The answer should consist of all the records, written out word for word.

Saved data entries

--- START ---

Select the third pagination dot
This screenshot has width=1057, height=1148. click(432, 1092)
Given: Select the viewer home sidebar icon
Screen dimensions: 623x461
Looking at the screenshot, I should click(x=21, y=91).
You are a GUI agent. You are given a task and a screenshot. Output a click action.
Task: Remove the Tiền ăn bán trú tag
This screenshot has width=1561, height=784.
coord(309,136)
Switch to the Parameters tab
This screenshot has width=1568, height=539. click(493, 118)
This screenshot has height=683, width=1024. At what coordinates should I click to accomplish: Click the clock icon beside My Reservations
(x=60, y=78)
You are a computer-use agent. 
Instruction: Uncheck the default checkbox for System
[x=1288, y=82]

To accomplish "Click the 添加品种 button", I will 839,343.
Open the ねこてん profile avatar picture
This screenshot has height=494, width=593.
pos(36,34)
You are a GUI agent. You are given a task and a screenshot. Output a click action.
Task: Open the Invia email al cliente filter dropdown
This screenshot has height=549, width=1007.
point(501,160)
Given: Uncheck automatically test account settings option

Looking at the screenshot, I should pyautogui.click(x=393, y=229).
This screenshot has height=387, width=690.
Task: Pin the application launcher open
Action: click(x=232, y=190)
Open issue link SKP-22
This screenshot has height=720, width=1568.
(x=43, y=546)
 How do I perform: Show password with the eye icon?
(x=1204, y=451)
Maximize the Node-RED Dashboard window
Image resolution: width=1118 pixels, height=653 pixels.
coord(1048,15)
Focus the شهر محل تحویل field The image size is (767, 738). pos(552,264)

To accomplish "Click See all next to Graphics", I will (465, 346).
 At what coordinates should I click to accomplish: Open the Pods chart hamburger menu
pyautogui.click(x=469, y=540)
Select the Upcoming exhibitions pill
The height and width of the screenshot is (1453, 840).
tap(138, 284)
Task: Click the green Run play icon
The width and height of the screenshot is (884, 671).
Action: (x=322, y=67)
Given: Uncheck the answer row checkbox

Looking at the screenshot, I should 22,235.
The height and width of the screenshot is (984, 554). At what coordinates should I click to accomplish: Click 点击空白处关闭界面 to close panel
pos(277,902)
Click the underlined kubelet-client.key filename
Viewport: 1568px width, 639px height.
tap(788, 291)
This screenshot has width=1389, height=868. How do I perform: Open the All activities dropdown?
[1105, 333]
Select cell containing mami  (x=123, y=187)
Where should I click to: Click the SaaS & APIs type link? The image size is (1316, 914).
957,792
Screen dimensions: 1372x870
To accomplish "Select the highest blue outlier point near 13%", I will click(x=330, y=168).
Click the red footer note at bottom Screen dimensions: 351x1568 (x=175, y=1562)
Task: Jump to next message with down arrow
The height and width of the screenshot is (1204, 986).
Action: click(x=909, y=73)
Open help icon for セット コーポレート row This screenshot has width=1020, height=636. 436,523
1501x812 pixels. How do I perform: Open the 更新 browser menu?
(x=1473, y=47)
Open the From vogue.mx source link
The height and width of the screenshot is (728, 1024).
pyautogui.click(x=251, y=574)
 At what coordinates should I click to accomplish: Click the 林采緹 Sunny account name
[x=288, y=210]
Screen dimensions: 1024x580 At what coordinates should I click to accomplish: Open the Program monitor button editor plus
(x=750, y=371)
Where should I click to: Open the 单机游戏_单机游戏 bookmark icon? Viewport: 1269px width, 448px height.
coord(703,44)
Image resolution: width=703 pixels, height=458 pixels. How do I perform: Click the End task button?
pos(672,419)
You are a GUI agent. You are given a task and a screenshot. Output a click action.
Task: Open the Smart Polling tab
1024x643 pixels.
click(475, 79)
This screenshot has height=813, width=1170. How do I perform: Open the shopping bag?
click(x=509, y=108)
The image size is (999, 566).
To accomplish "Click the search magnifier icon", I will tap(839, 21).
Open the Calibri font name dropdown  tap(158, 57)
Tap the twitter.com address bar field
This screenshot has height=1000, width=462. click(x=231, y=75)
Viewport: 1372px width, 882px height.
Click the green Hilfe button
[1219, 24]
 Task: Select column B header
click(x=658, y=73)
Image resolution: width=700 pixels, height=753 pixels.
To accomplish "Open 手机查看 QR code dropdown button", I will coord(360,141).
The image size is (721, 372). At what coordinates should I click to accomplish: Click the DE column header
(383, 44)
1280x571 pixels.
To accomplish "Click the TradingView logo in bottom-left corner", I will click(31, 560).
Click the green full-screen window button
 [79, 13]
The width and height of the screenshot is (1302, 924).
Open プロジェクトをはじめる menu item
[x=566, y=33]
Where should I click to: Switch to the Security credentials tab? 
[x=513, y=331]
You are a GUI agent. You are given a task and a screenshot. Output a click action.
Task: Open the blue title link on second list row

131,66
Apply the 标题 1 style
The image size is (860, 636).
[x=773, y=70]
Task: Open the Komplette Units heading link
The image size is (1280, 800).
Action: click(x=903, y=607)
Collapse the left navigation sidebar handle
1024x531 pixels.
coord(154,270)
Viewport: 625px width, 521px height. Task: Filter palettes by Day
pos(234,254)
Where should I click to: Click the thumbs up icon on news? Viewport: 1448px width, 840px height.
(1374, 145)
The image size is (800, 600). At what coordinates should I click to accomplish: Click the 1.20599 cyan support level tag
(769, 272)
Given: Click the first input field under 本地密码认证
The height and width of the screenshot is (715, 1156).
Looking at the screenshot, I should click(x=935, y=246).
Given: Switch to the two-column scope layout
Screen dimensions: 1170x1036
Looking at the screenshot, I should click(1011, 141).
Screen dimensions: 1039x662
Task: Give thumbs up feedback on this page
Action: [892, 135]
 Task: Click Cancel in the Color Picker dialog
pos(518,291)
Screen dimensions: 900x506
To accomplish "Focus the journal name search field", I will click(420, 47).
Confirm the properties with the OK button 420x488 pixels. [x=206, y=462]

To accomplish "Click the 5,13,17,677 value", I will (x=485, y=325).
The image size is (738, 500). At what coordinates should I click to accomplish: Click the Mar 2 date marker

--- END ---

RESPONSE>
Select the third pagination dot
This screenshot has width=1057, height=1148. click(432, 1092)
Given: Select the viewer home sidebar icon
Screen dimensions: 623x461
Looking at the screenshot, I should click(x=21, y=91).
You are a GUI agent. You are given a task and a screenshot. Output a click action.
Task: Remove the Tiền ăn bán trú tag
This screenshot has width=1561, height=784.
coord(309,136)
Switch to the Parameters tab
This screenshot has width=1568, height=539. click(493, 118)
This screenshot has height=683, width=1024. At what coordinates should I click to accomplish: Click the clock icon beside My Reservations
(x=60, y=78)
You are a computer-use agent. 
Instruction: Uncheck the default checkbox for System
[x=1288, y=82]

To accomplish "Click the 添加品种 button", I will 839,343.
Open the ねこてん profile avatar picture
This screenshot has height=494, width=593.
pos(36,34)
You are a GUI agent. You are given a task and a screenshot. Output a click action.
Task: Open the Invia email al cliente filter dropdown
This screenshot has height=549, width=1007.
point(501,160)
Given: Uncheck automatically test account settings option

Looking at the screenshot, I should pyautogui.click(x=393, y=229).
This screenshot has height=387, width=690.
Task: Pin the application launcher open
Action: click(x=232, y=190)
Open issue link SKP-22
This screenshot has height=720, width=1568.
(x=43, y=546)
 How do I perform: Show password with the eye icon?
(x=1204, y=451)
Maximize the Node-RED Dashboard window
Image resolution: width=1118 pixels, height=653 pixels.
coord(1048,15)
Focus the شهر محل تحویل field The image size is (767, 738). pos(552,264)

To accomplish "Click See all next to Graphics", I will (465, 346).
 At what coordinates should I click to accomplish: Open the Pods chart hamburger menu
pyautogui.click(x=469, y=540)
Select the Upcoming exhibitions pill
The height and width of the screenshot is (1453, 840).
tap(138, 284)
Task: Click the green Run play icon
The width and height of the screenshot is (884, 671).
Action: (x=322, y=67)
Given: Uncheck the answer row checkbox

Looking at the screenshot, I should 22,235.
The height and width of the screenshot is (984, 554). At what coordinates should I click to accomplish: Click 点击空白处关闭界面 to close panel
pos(277,902)
Click the underlined kubelet-client.key filename
Viewport: 1568px width, 639px height.
tap(788, 291)
This screenshot has width=1389, height=868. How do I perform: Open the All activities dropdown?
[1105, 333]
Select cell containing mami  (x=123, y=187)
Where should I click to: Click the SaaS & APIs type link? The image size is (1316, 914).
957,792
Screen dimensions: 1372x870
To accomplish "Select the highest blue outlier point near 13%", I will click(x=330, y=168).
Click the red footer note at bottom Screen dimensions: 351x1568 (x=175, y=1562)
Task: Jump to next message with down arrow
The height and width of the screenshot is (1204, 986).
Action: click(x=909, y=73)
Open help icon for セット コーポレート row This screenshot has width=1020, height=636. 436,523
1501x812 pixels. How do I perform: Open the 更新 browser menu?
(x=1473, y=47)
Open the From vogue.mx source link
The height and width of the screenshot is (728, 1024).
pyautogui.click(x=251, y=574)
 At what coordinates should I click to accomplish: Click the 林采緹 Sunny account name
[x=288, y=210]
Screen dimensions: 1024x580 At what coordinates should I click to accomplish: Open the Program monitor button editor plus
(x=750, y=371)
Where should I click to: Open the 单机游戏_单机游戏 bookmark icon? Viewport: 1269px width, 448px height.
coord(703,44)
Image resolution: width=703 pixels, height=458 pixels. How do I perform: Click the End task button?
pos(672,419)
You are a GUI agent. You are given a task and a screenshot. Output a click action.
Task: Open the Smart Polling tab
1024x643 pixels.
click(475, 79)
This screenshot has height=813, width=1170. How do I perform: Open the shopping bag?
click(x=509, y=108)
The image size is (999, 566).
To accomplish "Click the search magnifier icon", I will tap(839, 21).
Open the Calibri font name dropdown  tap(158, 57)
Tap the twitter.com address bar field
This screenshot has height=1000, width=462. click(x=231, y=75)
Viewport: 1372px width, 882px height.
Click the green Hilfe button
[1219, 24]
 Task: Select column B header
click(x=658, y=73)
Image resolution: width=700 pixels, height=753 pixels.
To accomplish "Open 手机查看 QR code dropdown button", I will coord(360,141).
The image size is (721, 372). At what coordinates should I click to accomplish: Click the DE column header
(383, 44)
1280x571 pixels.
To accomplish "Click the TradingView logo in bottom-left corner", I will click(31, 560).
Click the green full-screen window button
 [79, 13]
The width and height of the screenshot is (1302, 924).
Open プロジェクトをはじめる menu item
[x=566, y=33]
Where should I click to: Switch to the Security credentials tab? 
[x=513, y=331]
You are a GUI agent. You are given a task and a screenshot. Output a click action.
Task: Open the blue title link on second list row

131,66
Apply the 标题 1 style
The image size is (860, 636).
[x=773, y=70]
Task: Open the Komplette Units heading link
The image size is (1280, 800).
Action: click(x=903, y=607)
Collapse the left navigation sidebar handle
1024x531 pixels.
coord(154,270)
Viewport: 625px width, 521px height. Task: Filter palettes by Day
pos(234,254)
Where should I click to: Click the thumbs up icon on news? Viewport: 1448px width, 840px height.
(1374, 145)
The image size is (800, 600). At what coordinates should I click to accomplish: Click the 1.20599 cyan support level tag
(769, 272)
Given: Click the first input field under 本地密码认证
The height and width of the screenshot is (715, 1156).
Looking at the screenshot, I should click(x=935, y=246).
Given: Switch to the two-column scope layout
Screen dimensions: 1170x1036
Looking at the screenshot, I should click(1011, 141).
Screen dimensions: 1039x662
Task: Give thumbs up feedback on this page
Action: [892, 135]
 Task: Click Cancel in the Color Picker dialog
pos(518,291)
Screen dimensions: 900x506
To accomplish "Focus the journal name search field", I will click(420, 47).
Confirm the properties with the OK button 420x488 pixels. [x=206, y=462]

To accomplish "Click the 5,13,17,677 value", I will (x=485, y=325).
The image size is (738, 500). At what coordinates should I click to accomplish: Click the Mar 2 date marker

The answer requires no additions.